— Aim of the task —
Please report each line of the data below that contains "computer".

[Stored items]
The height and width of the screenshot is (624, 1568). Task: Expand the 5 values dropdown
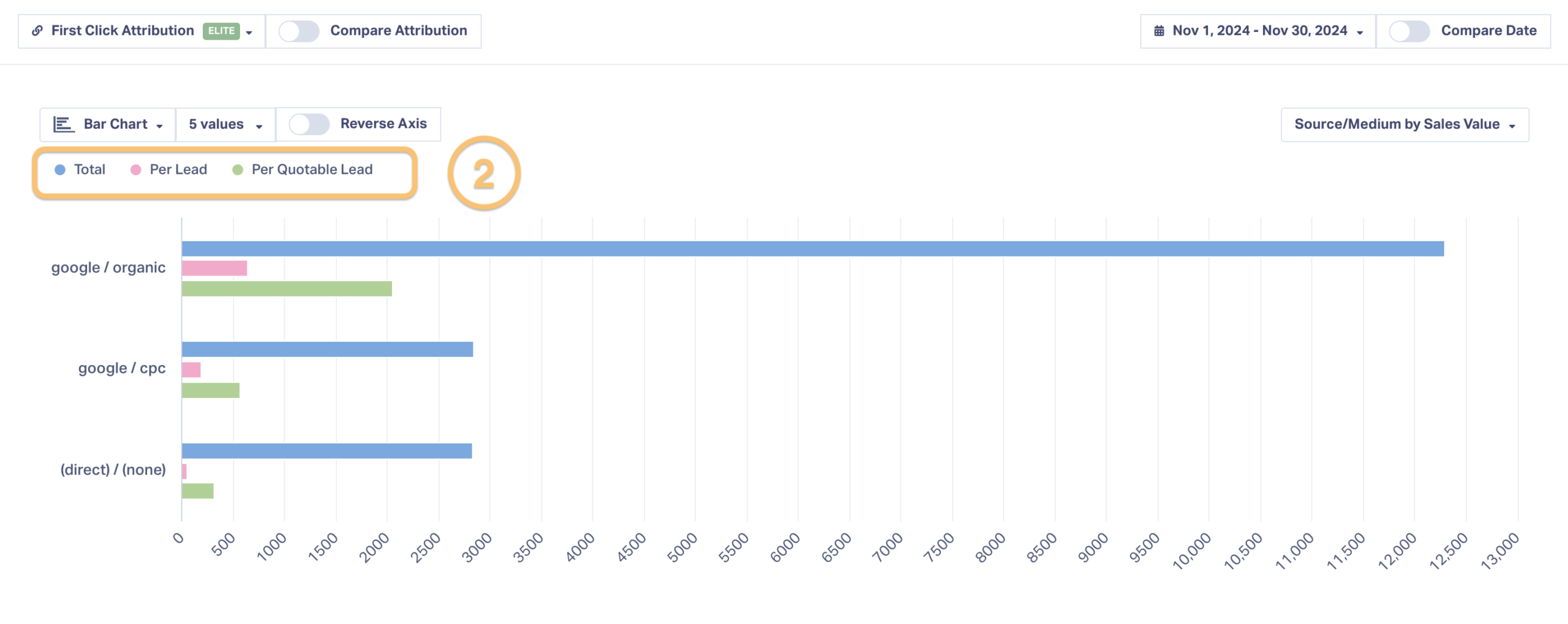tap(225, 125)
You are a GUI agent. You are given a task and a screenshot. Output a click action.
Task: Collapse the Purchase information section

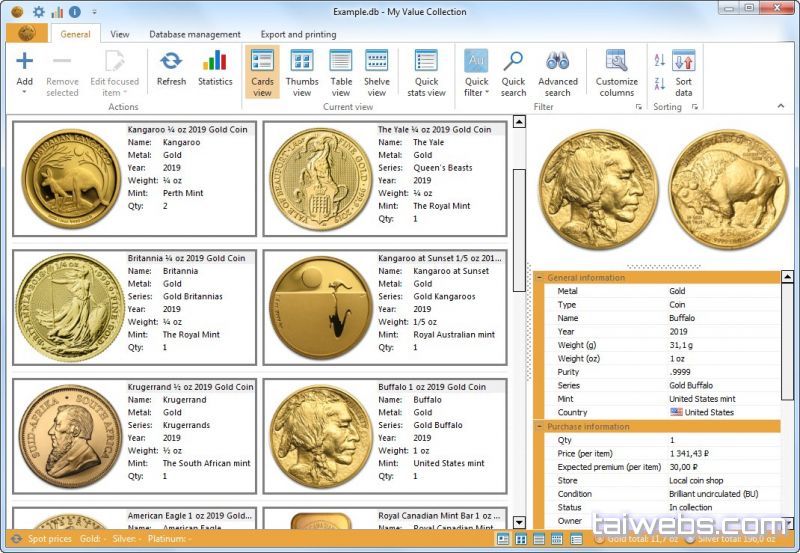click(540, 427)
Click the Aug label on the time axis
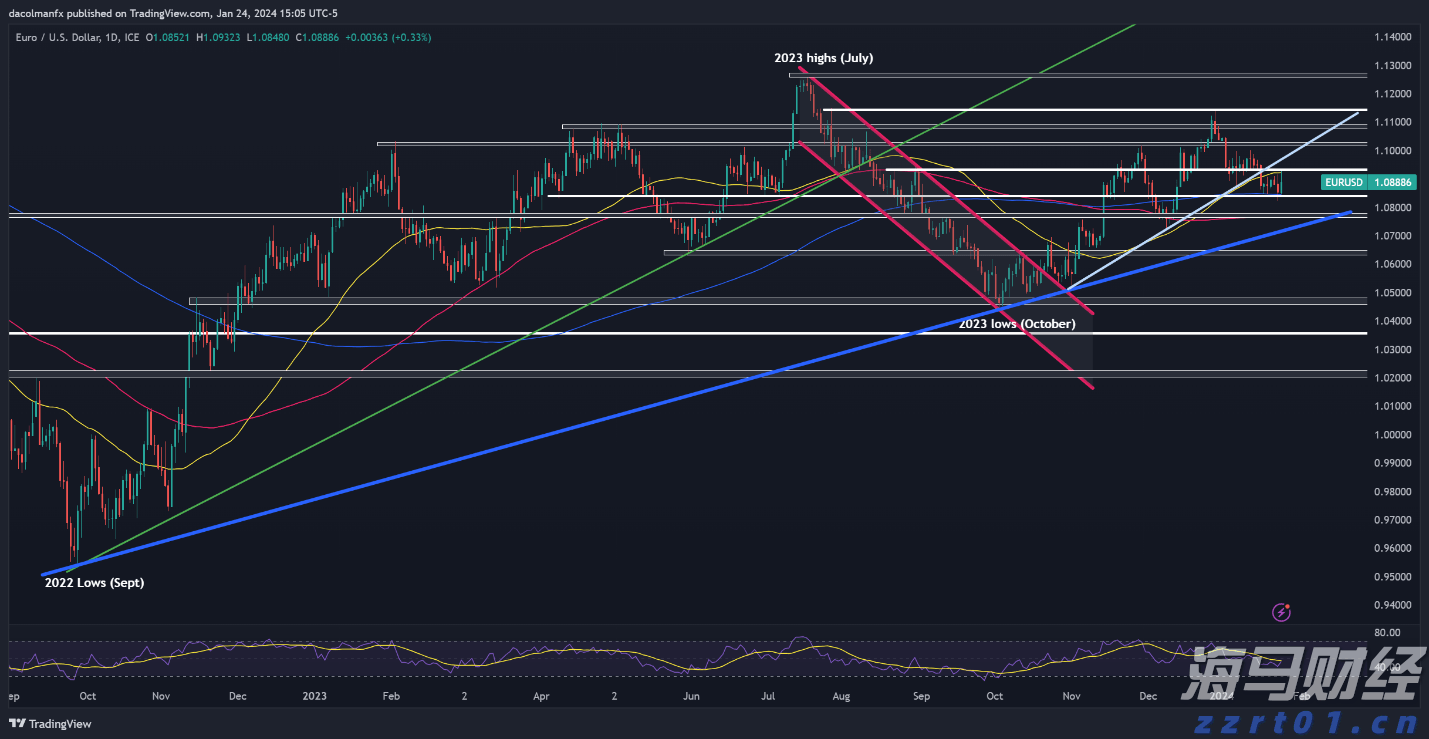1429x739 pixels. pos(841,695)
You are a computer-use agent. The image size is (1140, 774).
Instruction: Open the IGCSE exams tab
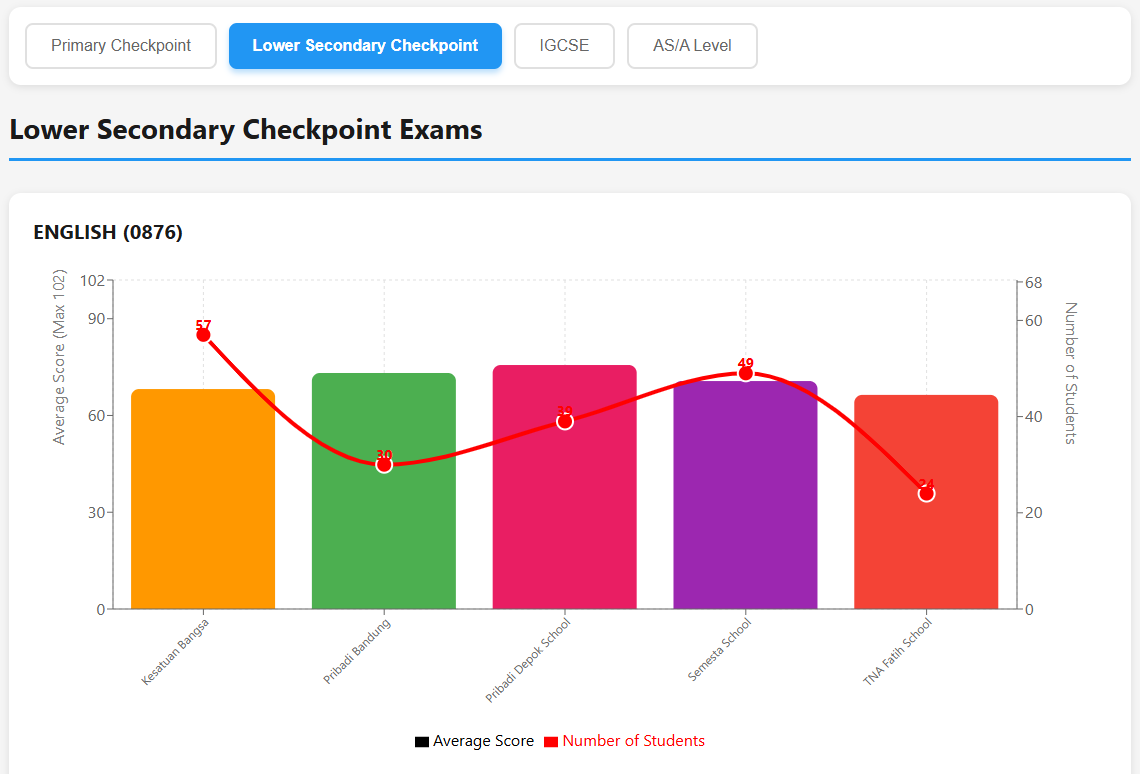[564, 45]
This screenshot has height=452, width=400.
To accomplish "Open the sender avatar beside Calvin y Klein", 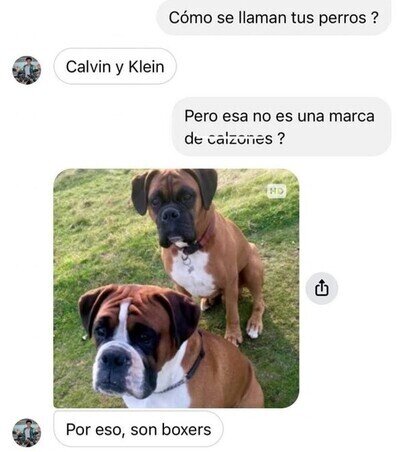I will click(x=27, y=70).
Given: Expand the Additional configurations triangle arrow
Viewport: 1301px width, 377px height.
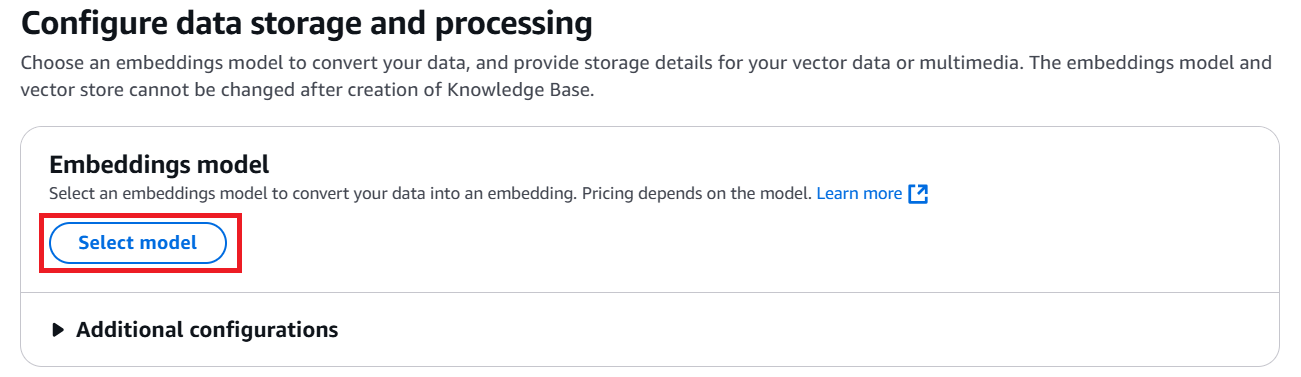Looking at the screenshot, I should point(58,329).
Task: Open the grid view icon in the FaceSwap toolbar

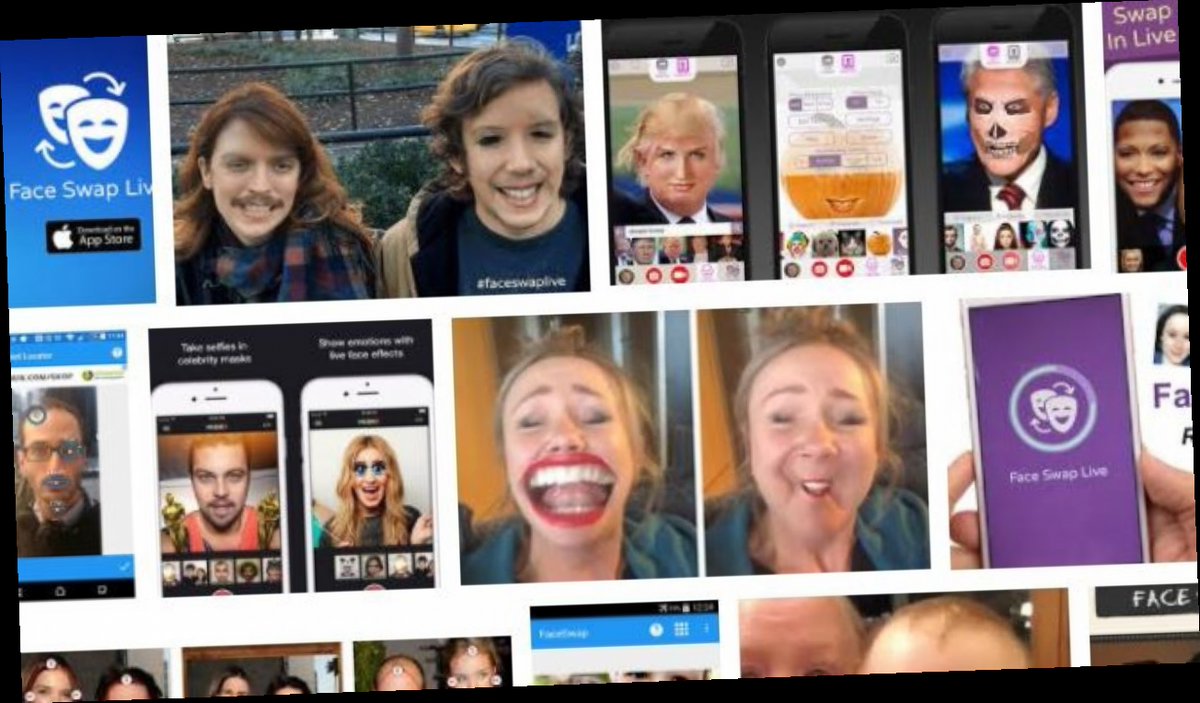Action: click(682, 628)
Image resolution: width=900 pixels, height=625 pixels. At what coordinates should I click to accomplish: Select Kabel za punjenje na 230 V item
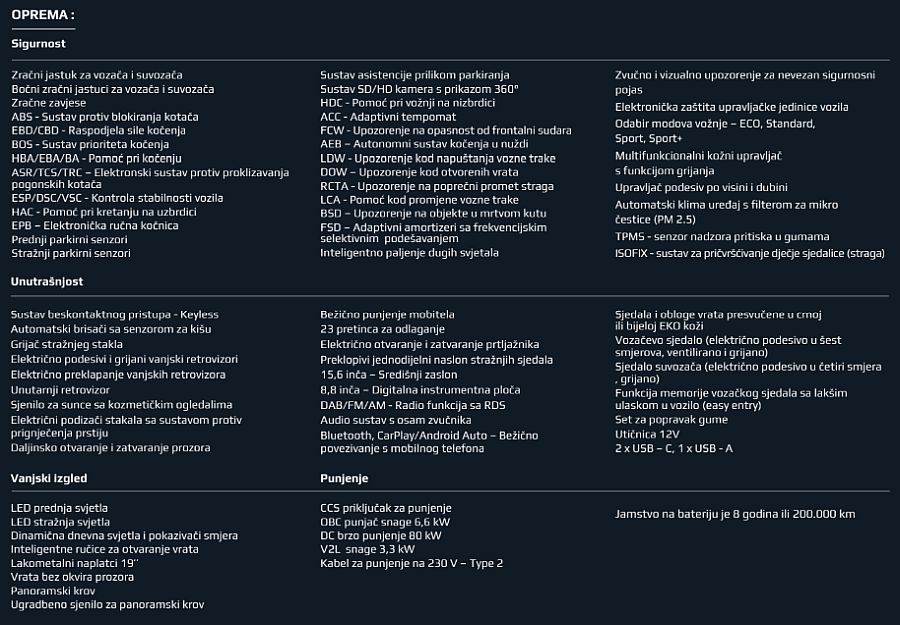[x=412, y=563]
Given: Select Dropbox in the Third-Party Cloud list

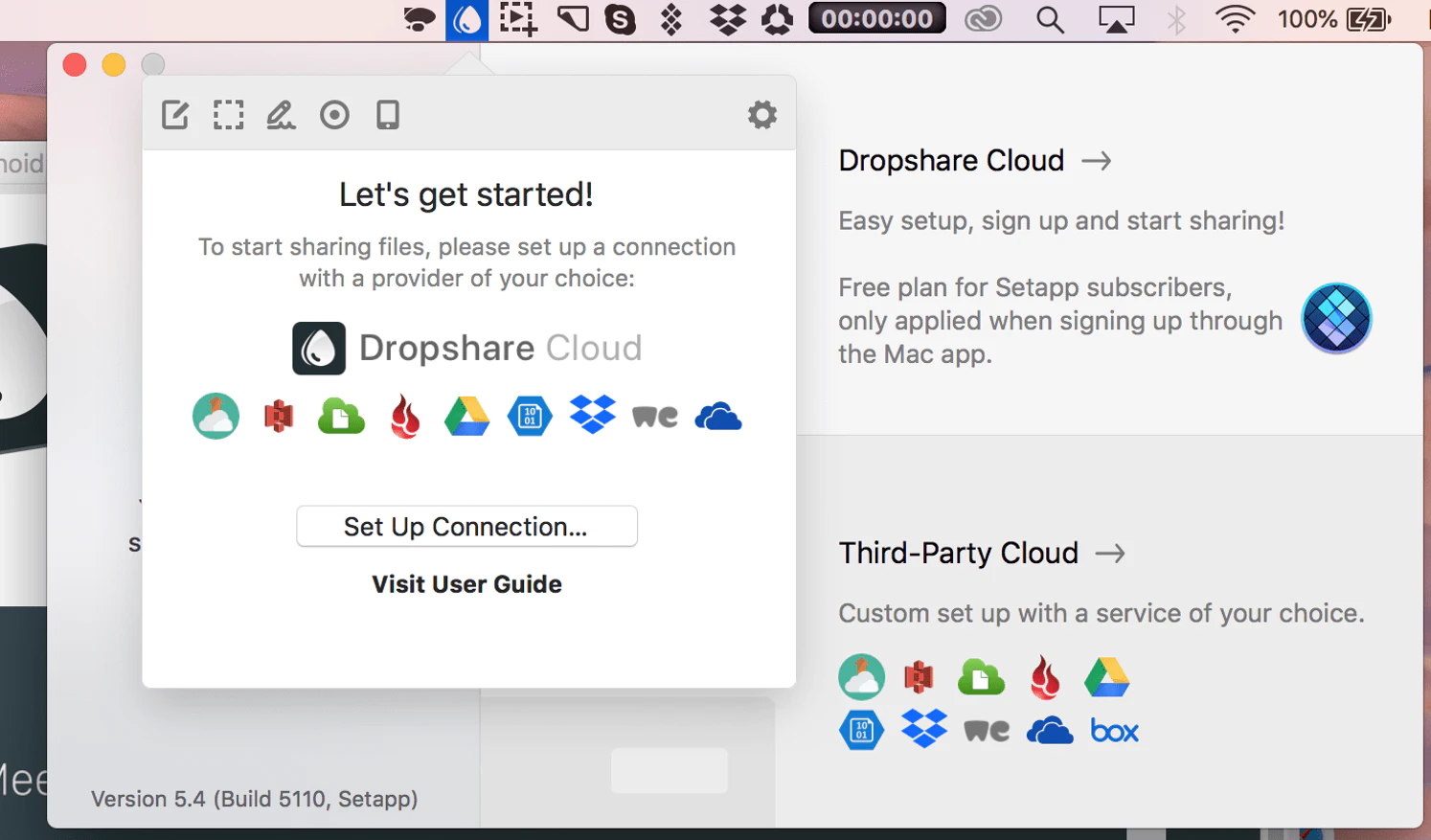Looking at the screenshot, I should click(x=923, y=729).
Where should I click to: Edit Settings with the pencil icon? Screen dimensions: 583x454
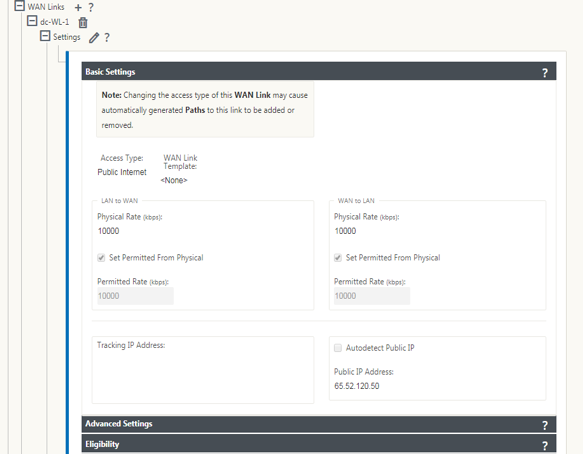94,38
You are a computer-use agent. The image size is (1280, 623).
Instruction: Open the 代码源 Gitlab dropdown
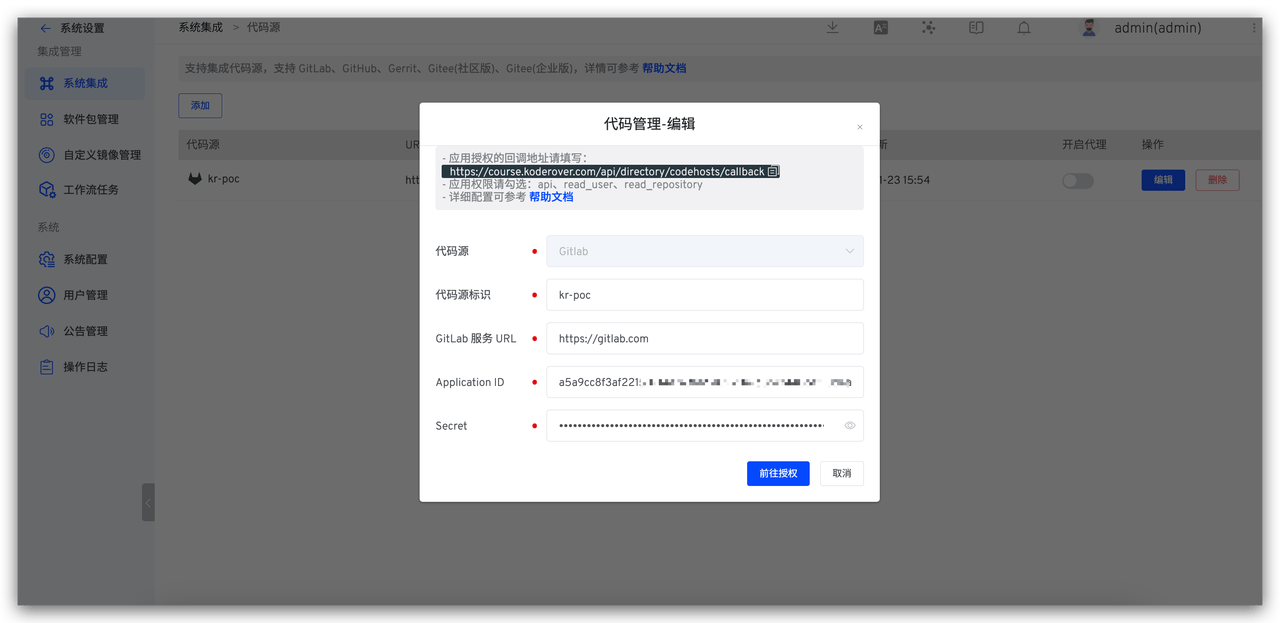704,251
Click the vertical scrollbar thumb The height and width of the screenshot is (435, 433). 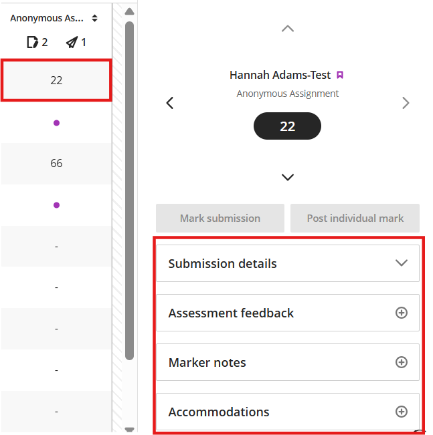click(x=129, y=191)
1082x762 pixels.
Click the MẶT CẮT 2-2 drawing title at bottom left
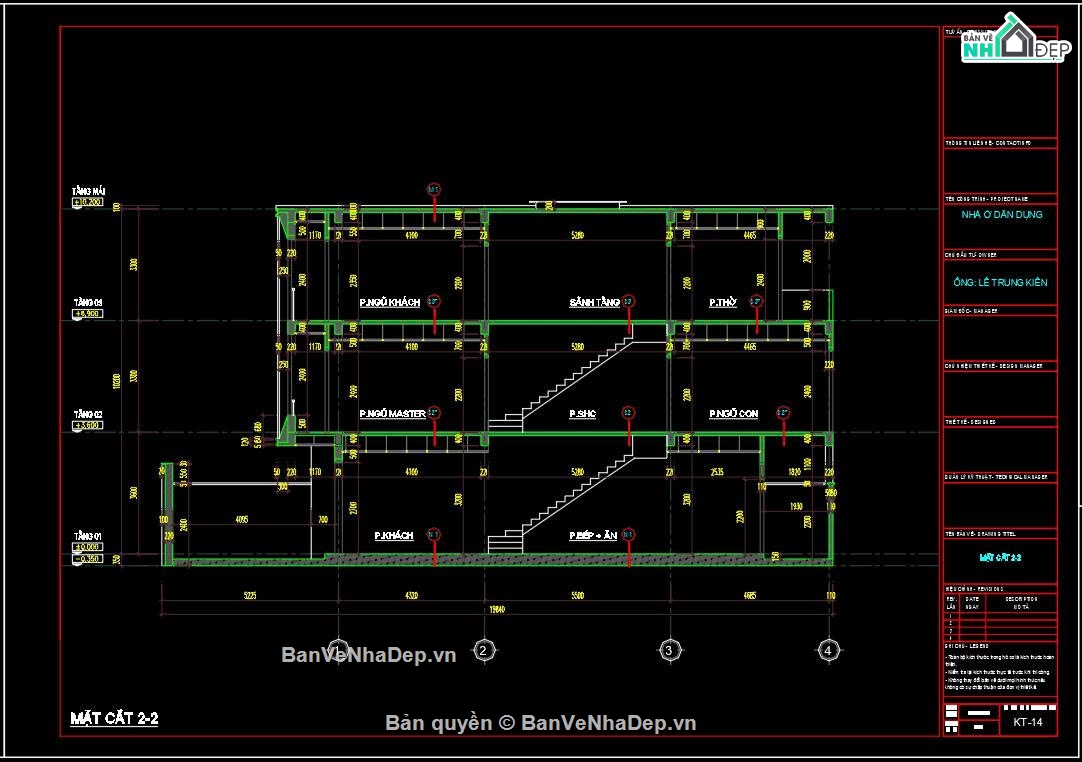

— Solution —
You are a computer-use agent. The image size is (1140, 774).
You are a computer-use agent. The image size is (1280, 623).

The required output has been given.